Document section:
Tag Archives: George Floyd

Pandemic, Protests, Panic Attacks

Three people I know have had panic attacks lately. They all thought they were having heart attacks.

I may be next.  No, not really.  But I do feel the stress.  A number of people have said, “Being locked down isn’t that different from my life before.” They live in comfortable homes, have access to limitless entertainment, and have the means to get whatever they need delivered to their door.  They haven’t been impacted financially.  They don’t live near the protests.

“It’s psychological,” a friend said yesterday as we were socializing on his deck.  “I’m playing pickle ball in a Covid-19 ‘pod’ of six guys. I’m an introvert anyway.  I’m retired, so staying home shouldn’t bother me.  I Skype with my mom, but I won’t be visiting her any time soon.”

His mother, in India.  Her short-term memory is gone, but her face lights up when she sees her son.  He was visiting every two months.  It’s a grueling trip with long flights and ground transport. I thought he would be relieved to have an excuse not to go, but no.  He’s a good son.

“In the UK, they talked about BAME people dying at much higher rates from Covid.” I said. BAME is black, Asian, and minority ethnic.  And by Asian they mean Pakistani, Bangladeshi, and Indian.

Tasks and exercises:
A: Answer these questions from the post about the pandemic, protests, and panic attacks:
(i) How many people the writer knows have had panic attacks lately?
(ii) How often was the friend visiting his mother?
(iii) What does BAME stand for?
B: Reproduce word for word the part of the post about the pandemic, protests, and panic attacks from "I may be next.  No, not" up to and including "near the protests.".

Data block:
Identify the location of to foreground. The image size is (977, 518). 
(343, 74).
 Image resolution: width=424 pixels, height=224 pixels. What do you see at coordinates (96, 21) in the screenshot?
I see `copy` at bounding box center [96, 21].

Answers in order:
A:
(i) Three
(ii) Every two months
(iii) Black, Asian, and minority ethnic

B:
I may be next.  No, not really.  But I do feel the stress.  A number of people have said, “Being locked down isn’t that different from my life before.” They live in comfortable homes, have access to limitless entertainment, and have the means to get whatever they need delivered to their door.  They haven’t been impacted financially.  They don’t live near the protests.